Heading into this year, the city’s undersupply of housing had kept occupancy high and rents on a relatively steady ascent. Now, its median one-bedroom rent is down 20% year-over-year, according to Zumper, and studios have fallen 31% year-over-year to a median rent of $2,285 in September, according to Realtor.
A common response from owners have been attempts to craft attractive move-in specials.
Developer Crescent Heights’ 754-unit NEMA San Francisco community in SoMa launched a “Design Your Life” lineup of offerings for potential residents, each of which includes three months of free rent. The four offerings range from a “Remote Worker” package, which includes 12 months of cable and internet credit and an Amazon Echo Dot, to the “Do-Gooder” package, which comes with a $2K donation to the charity of a new resident’s choice.
Studios at the luxury community also now start at $1,795, one-bedrooms at $2,295 and two-bedrooms at $3,495, representing year-over-year drops of about 30%, 33% and 26%, from $2,558, $3,423 and $4,775, respectively.
NEMA Asset Manager Joey Ramos said in a statement occupancy has fallen to 80%. “Renters are in a position of power for the first time in a long time,” he said. “Leasing has slowed but has certainly not stopped.”
“The Bay Area is the Bay Area, and most of the activities that people enjoy about their lives in San Francisco have changed momentarily, but, over the long term, will still be there,” he said.
In the meantime, most large apartment owners are taking a similar tack to NEMA.
“Everybody’s offering between eight weeks and 10 weeks free rent, and there’s been a significant drop in rents,” said Oz Erickson, CEO of Emerald Fund, a developer and also manager of over 1,300 units in S.F. and Oakland. “Any cash flow is better than no cash flow as long as you’re covering the variable costs of bringing somebody into a building.”

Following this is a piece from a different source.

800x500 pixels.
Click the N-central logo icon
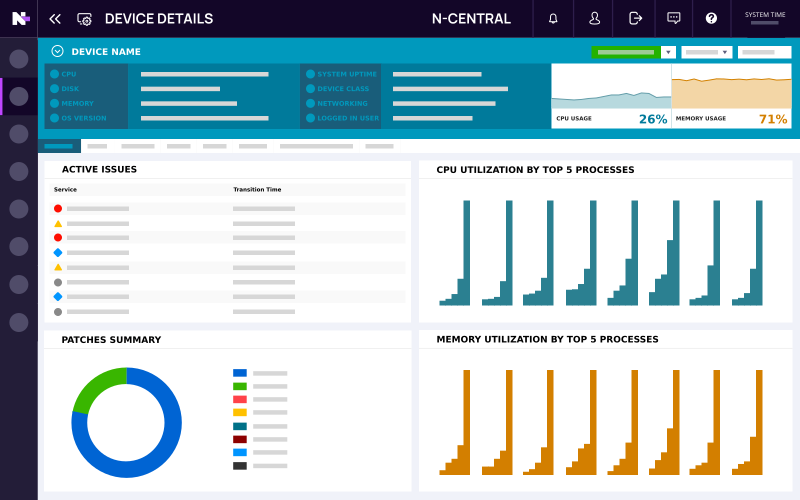(x=20, y=18)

Some owners may be offering increasingly aggressive concession packages and price points to get renters to tour. That’s a task that has been made more difficult by pandemic shutdowns and wildfire smoke, but does offer the chance for renters to be upsold, Sanandaji said.
“If you’ve caught on to the fact that a studio is sub-$1,800 and you’re in the market, it’s not a stretch to then get you in there and sell you on a junior one-bedroom,” he said.
Like Ramos, owners and developers like Erickson and Sanandaji that Bisnow spoke with said they expect the discounts and other concessions to be temporary, relaxing once office work, restaurants and retail more fully reopen. Last week, the city entered California’s yellow tier, paving the way for nonessential offices to reopen at 25% capacity this week and indoor dining and other activities to expand to 50% capacity next week.
But until reopenings start spurring tenant demand and rent growth again, residential developments around the city could stall, regardless of developer sentiment, L37 Partners Managing Partner Eric Tao said. He said L37 has 1,200 units on hold, about half of which are in S.F. proper and half in South San Francisco, and that a resumption of development depends on the capital markets seeing convincing evidence of rent growth.
L37 also owns three multifamily properties in S.F. Its two in SoMa are offering two to three months’ free rent, but its less dense community in Nob Hill has been less affected by the current market, only conducting a few rent reductions, Tao said.
“I think once we start opening up San Francisco as a place to live, not only to work, our apartments will do well again,” Tao said. “People will realize, ‘Hey, I’d rather live there than Concord.’ No offense to Concord.”